Hecenin ikinci kuşağı şairlerinin Milli Edebiyat akımının başlattığı yalın Türkçe ve hece vezni mücadelesinin gerçek bir zaferi olduğu söylenebilir. İlk kuşağın şairlerinde görülen biçim arızaları, duyuş tarzındaki yüzeysellik bunlarda görülmez. Bu kuşağı oluşturan şairlerin şu ortak özelliklerde birleşebileceği görülüyor:

  1. Şiirlerinde halk şiiri özellikleri ile birlikte özellikle Fransız sembolistlerinin belirgin bir etkisi vardır.
  2. Biçimde ve özde bir titizlik göze çarpar. Ses ve ahenk öğeleriyle, özgün imge ve anlam öğeleri sıkı bir kaynaşma içerisindedir.
  3. İster insanın bireysel duygu ve durumları konu edilsin, ister başka temalar işlensin derinlikli ve ve incelmiş bir duyarlılık asıl amaçtır.
  4. Önceki hececilerde sık görülen kavramın şiire sokulması yerini anlamın sezdirilmesine bırakmıştır.
  5. İlk kuşağın didaktik ve epik söyleyişine karşın bu kuşak şairleri büyük ölçüde lirizmin peşindedir.
  6. Şiirin amacı yine şiirin kendisidir. Yani saf şiir anlayışına sahiptirler.

Memleket Edebiyatı

Hece vezni ile yaşayan dil kullanımı konusundaki benzerliklerine bakarak Milli Edebiyatın devamı, yeni bir aşaması olarak görülmesi doğru olan Memleket Edebiyatı’nın öncekilerden farkı, politik kavramların yerini yaşamın içerisinden gelen durum ve duyguların almasıdır. Şiirin biçimsel sorunlarından ziyade öze, yaşamın kendisine doğru bir gidiş olduğu görülmektedir. Bu kuşağın temsilcileri Faruk Nafiz Çamlıbel, Ömer Bedrettin Uşaklı, Zeki Ömer Defne, Bedri Rahmi Eyuboğlu, Behçet Kemal Çağlar, Orhan Şaik Gökyay ve Arif Nihat Asya sayılabilir. Bu isimler dışında bu dönemde yazan daha başka şairlerin şiirlerinde de Anadolu coğrafyası, insanı ve kültürü yeni dönemin ilgi çeken konuları olmuştur. Bu anlayışla şiir yazanların çok oluşunun dönem ruhuyla ilgili olduğu kadar, yeni devletin insanı için kimlik arayışlarıyla da ilgili olduğu söylenebilir.
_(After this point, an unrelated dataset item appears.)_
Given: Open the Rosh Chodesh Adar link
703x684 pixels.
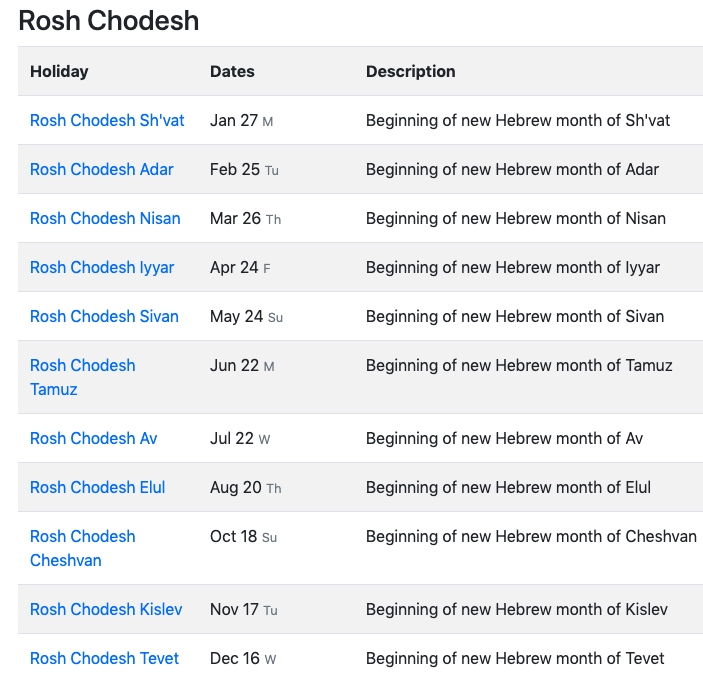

Yeni Oluşumlar: Yedi Meşale

Memleket edebiyatı şiir anlayışına karşı çıkarak bir araya gelen genç şairlerin oluşturduğu Yedi Meşale toplanması kısa ömürlü edebiyat etkinliklerinden birisi olarak kalmıştır. Bu şairler arasında Muammer Lütfi “Bahşi”, Sabri Esat Siyavuşgil, Yaşar Nabi Nayır, Vasfi Mahir Kocatürk, Cevdet Kudret Solok ve Ziya Osman Saba’dır.

Türk Şiirinde Kaynak Arayışları: Mitoloji, Folklor ve Sembolizm

Cumhuriyet döneminin başlangıcında Türk şiiri türlü yönelimler ve kaynak arayışları içerisinde gözükmektedir. Gerek dönemin oluşturduğu atmosferin heyecanı, gerekse oluşturulmak istenilen “yeni insan”a kimlik arayışı dönem şiirinin karakterini de belirlemiş; şairleri birbirinden farklı birçok kaynağa yöneltmiştir. Ayrıntılara inildiğinde geniş bir yelpazaye dağıtan bu dönem şiirinin beslenme kaynakları üç gruba bağlanabilir: Mitolojik anlatılar, halk kültüründen gelen motifler ve fransız sembolistlerdir. Bu üç kaynağının modern Türk şiirinin gelişmesinde dönüştürücü bir rol oynadığı söylenebilir.